::: STUDY MATERIAL

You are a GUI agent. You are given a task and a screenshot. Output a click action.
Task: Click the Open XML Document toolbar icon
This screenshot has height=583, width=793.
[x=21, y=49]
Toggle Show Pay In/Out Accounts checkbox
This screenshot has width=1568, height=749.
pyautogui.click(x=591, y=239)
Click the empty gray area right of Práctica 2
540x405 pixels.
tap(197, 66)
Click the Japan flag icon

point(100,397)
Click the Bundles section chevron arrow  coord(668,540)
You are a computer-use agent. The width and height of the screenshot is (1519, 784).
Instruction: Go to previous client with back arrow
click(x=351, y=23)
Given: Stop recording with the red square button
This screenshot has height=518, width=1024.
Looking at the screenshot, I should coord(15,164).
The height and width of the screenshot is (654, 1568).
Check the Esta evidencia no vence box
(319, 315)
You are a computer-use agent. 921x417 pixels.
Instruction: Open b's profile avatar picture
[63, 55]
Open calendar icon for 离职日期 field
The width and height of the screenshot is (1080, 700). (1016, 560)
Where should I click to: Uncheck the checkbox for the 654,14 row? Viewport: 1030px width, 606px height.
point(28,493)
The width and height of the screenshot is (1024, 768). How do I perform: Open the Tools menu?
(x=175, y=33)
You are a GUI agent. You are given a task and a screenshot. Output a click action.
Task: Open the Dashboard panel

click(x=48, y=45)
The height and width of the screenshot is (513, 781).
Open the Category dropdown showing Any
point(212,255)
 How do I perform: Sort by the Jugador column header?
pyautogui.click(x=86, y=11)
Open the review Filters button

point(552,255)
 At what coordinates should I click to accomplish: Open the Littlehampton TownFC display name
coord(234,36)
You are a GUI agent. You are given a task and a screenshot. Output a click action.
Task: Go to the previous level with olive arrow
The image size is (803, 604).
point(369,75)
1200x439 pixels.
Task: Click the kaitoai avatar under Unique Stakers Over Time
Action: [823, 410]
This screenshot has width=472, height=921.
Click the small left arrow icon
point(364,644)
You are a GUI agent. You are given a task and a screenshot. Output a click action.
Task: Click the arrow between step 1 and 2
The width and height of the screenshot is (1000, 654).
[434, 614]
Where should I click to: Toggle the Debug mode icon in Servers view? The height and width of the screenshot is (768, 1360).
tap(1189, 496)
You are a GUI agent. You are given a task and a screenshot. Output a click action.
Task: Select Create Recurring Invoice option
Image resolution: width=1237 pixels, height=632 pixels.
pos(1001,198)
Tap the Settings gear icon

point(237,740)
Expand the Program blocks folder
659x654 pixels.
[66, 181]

::::::

## WHAT THE TASK REQUIRES
Output only an exact transcription of the lines above from the one with "Instruction: Open b's profile avatar picture" up to and including the one with "Task: Go to".

## OUTPUT
Instruction: Open b's profile avatar picture
[63, 55]
Open calendar icon for 离职日期 field
The width and height of the screenshot is (1080, 700). (1016, 560)
Where should I click to: Uncheck the checkbox for the 654,14 row? Viewport: 1030px width, 606px height.
point(28,493)
The width and height of the screenshot is (1024, 768). How do I perform: Open the Tools menu?
(x=175, y=33)
You are a GUI agent. You are given a task and a screenshot. Output a click action.
Task: Open the Dashboard panel

click(x=48, y=45)
The height and width of the screenshot is (513, 781).
Open the Category dropdown showing Any
point(212,255)
 How do I perform: Sort by the Jugador column header?
pyautogui.click(x=86, y=11)
Open the review Filters button

point(552,255)
 At what coordinates should I click to accomplish: Open the Littlehampton TownFC display name
coord(234,36)
You are a GUI agent. You are given a task and a screenshot. Output a click action.
Task: Go to the previous level with olive arrow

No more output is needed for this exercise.